The sheltered beach makes it great for children as the chilly tideline breeze is kept to a minimum. In the summer months, Porth Ceiriad is a great spot to snorkel, dive or swim. The water is crystal clear and there is a huge variety of underwater life. The sheltered nature of the bay also means that it’s popular with pleasure boats who often anchor up, so if you are snorkeling it might be worth investing in a signaling buoy or flag.
Halfway down the cliffs on the eastern side of the beach is an incredible “secret” 30ft rockpool that appears from mid tide down. It can be accessed on foot at this time and is like you very own saltwater swimming pool!
Porth Ceiriad sits on the Wales Coastal Path route and so is a great place to stop on route.
The geological features on the beach are pretty spectacular. The rock face shows millions of years of evolution in angled black and green layers.
The western end of the bay offers up glassy calm water when the wind is right and great to ski, wakeboard or ringo.
You can often see dolphins feeding in the water from the beach.
The cliffs are home to the rare Chough bird with its distinctive red legs and beak.
If you use the barrier, make sure you don’t lose the barrier token on the beach!
There is a loo on the lane that accesses the beach at Nant y Big Farm, otherwise, facilities are limited due to the location.
There are two parking places for Porth Ceriad.
Either you can leave Abersoch following the road to Sarn Bach. Turn left signposted Bwlchtocyn.
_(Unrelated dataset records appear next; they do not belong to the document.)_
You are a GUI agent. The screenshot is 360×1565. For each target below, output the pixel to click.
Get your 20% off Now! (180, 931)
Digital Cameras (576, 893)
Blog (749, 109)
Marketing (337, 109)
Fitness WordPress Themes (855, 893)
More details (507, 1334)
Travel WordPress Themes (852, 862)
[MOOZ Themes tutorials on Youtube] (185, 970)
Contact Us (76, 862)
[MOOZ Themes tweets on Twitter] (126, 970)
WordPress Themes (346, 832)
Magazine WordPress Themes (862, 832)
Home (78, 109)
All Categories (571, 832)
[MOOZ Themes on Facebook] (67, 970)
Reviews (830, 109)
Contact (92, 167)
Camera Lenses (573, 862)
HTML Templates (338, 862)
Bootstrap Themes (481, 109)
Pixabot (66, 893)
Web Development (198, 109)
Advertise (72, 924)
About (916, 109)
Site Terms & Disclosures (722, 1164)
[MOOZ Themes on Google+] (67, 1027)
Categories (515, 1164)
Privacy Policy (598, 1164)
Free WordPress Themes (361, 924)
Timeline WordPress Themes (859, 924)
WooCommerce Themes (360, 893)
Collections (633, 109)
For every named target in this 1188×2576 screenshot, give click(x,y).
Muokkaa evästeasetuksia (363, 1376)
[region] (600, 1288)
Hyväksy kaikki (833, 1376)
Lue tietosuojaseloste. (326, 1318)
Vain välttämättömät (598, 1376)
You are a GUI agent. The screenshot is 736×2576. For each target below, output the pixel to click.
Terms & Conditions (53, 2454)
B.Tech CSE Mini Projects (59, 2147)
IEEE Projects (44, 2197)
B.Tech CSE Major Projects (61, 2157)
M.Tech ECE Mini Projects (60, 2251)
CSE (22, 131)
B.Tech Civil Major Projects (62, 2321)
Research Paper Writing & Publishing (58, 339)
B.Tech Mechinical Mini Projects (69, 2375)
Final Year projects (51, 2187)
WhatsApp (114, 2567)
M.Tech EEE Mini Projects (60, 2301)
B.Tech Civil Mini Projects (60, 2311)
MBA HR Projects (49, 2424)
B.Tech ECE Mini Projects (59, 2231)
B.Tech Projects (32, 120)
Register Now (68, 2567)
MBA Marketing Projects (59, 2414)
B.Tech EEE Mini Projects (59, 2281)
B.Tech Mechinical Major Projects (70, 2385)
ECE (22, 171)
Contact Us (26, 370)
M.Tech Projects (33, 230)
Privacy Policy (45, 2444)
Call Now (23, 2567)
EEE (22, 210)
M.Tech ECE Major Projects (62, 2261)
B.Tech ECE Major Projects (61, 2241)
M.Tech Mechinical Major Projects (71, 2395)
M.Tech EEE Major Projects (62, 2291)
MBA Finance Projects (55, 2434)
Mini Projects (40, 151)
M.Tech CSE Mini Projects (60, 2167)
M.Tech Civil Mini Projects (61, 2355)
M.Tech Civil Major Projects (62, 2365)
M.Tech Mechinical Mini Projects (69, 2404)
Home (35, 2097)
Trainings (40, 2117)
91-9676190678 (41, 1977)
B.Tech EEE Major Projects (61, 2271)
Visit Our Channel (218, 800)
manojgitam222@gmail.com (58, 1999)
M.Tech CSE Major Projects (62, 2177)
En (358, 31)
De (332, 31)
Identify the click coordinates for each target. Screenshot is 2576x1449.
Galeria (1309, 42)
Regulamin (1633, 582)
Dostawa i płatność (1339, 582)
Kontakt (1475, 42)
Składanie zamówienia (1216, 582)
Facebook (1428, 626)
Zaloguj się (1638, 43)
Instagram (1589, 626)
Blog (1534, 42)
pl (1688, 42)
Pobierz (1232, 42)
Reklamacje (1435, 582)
Follow this road for three-quarters of a mile and then take the right turn (near Cim Farm) which is signposted to Porth Ceiriad and Traeth/Beach. Car parking is in a field. They operate a Pay and Display system, which uses CCTV and the charge is £3. There is a half a mile walk to the beach.
Or you can park at Nant y Big Farm and Campsite, which is a little further on from the turn off for Bwlchtocyn it is marked on the left with a “no through road” sign. Turn down the lane and follow the bends to the barrier. Parking costs £3 per vehicle.
The beach is well worth the walk and the small fee! Both paths to the beach pan out to reveal the stunning bay below you.
Yes - dogs are allowed on the beach throughout the year.
Yes - the caves around the headlands are great to explore on a paddleboard or kayak.
Yes - the sheltered bay is easily accessed by those launching from Pwllheli or Abersoch and so makes a great spot to anchor up and enjoy a leisurely lunch.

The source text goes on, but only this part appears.